Scaling Equilibrium Propagation to Deep ConvNets by Drastically Reducing its Gradient Estimator Bias

TL;DR

This paper improves Equilibrium Propagation (EP) by reducing gradient bias through symmetric nudging, enabling training of deep ConvNets and achieving competitive results on CIFAR-10, thus enhancing EP's scalability and biological plausibility.

Contribution

It introduces a bias reduction technique using symmetric nudging and generalizes EP equations to cross-entropy loss, allowing deep network training with EP.

Findings

Achieved 11.7% test error on CIFAR-10 with EP.

Reduced gradient bias enables training deep ConvNets with EP.

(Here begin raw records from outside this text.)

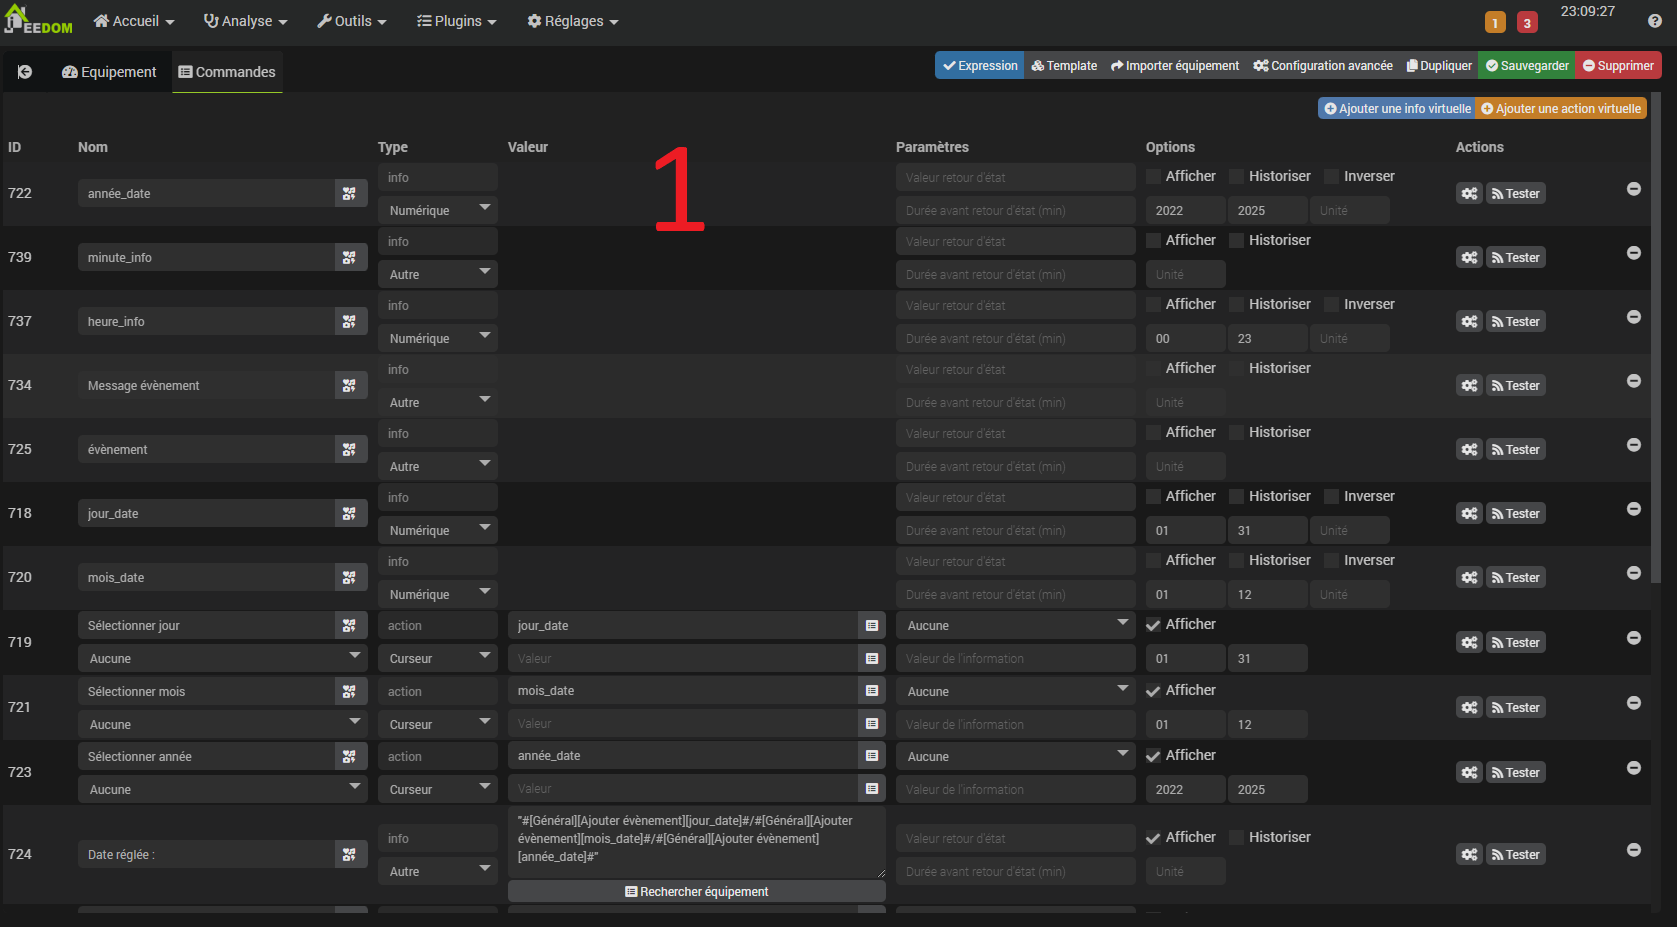Click the Jeedom logo
The width and height of the screenshot is (1677, 927).
coord(39,21)
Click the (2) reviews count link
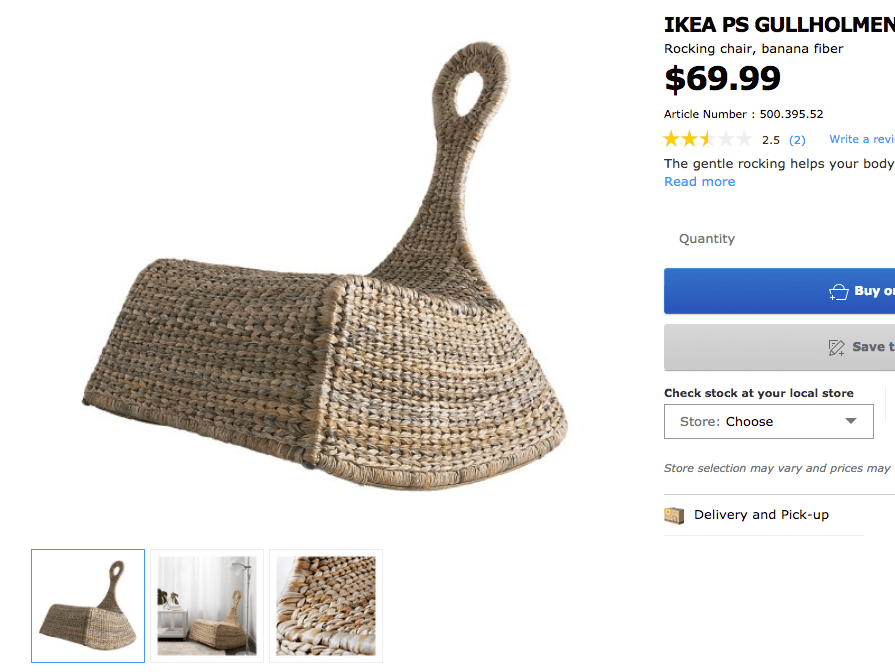 coord(797,140)
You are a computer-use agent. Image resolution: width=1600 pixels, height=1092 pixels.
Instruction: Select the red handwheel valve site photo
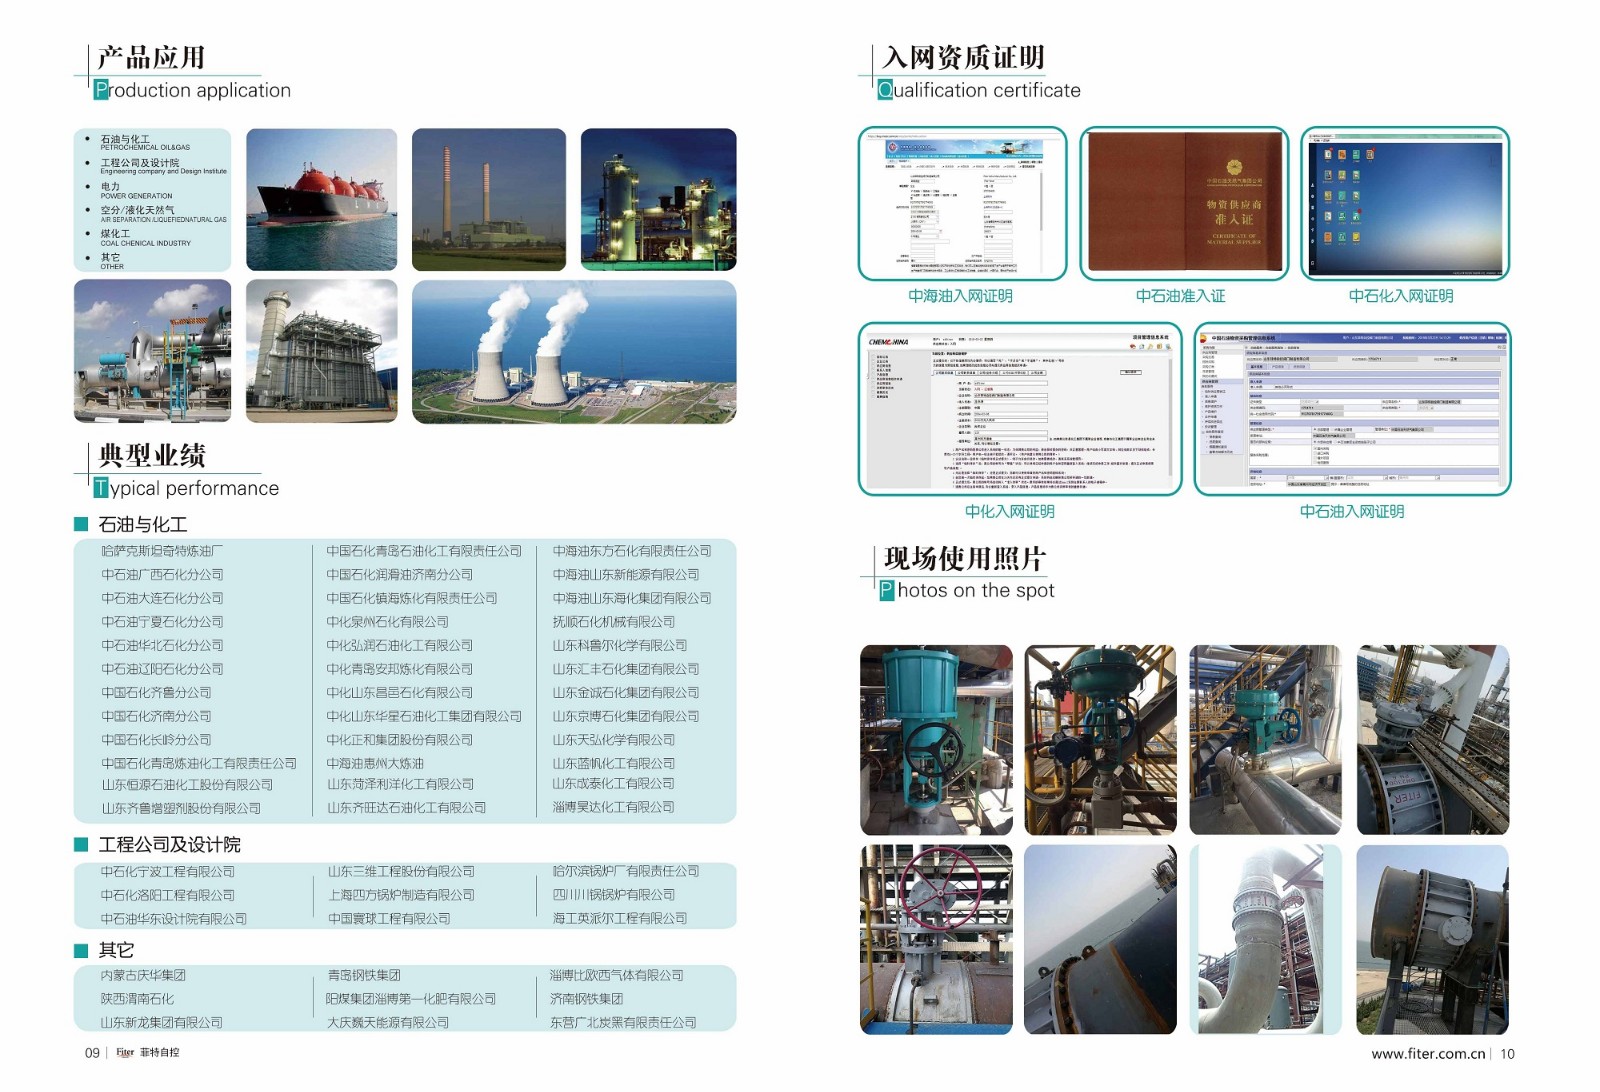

Demonstrated EP's potential as a biologically plausible learning algorithm.

Abstract

Equilibrium Propagation (EP) is a biologically-inspired algorithm for convergent RNNs with a local learning rule that comes with strong theoretical guarantees. The parameter updates of the neural network during the credit assignment phase have been shown mathematically to approach the gradients provided by Backpropagation Through Time (BPTT) when the network is infinitesimally nudged toward its target. In practice, however, training a network with the gradient estimates provided by EP does not scale to visual tasks harder than MNIST. In this work, we show that a bias in the gradient estimate of EP, inherent in the use of finite nudging, is responsible for this phenomenon and that cancelling it allows training deep ConvNets by EP. We show that this bias can be greatly reduced by using symmetric nudging (a positive nudging and a negative one). We also generalize previous EP equations to the case of cross-entropy loss (by opposition to squared error). As a result of these advances, we are able to achieve a test error of 11.7% on CIFAR-10 by EP, which approaches the one achieved by BPTT and provides a major improvement with respect to the standard EP approach with same-sign nudging that gives 86% test error. We also apply these techniques to train an architecture with asymmetric forward and backward connections, yielding a 13.2% test error. These results highlight EP as a compelling biologically-plausible approach to compute error gradients in deep neural networks.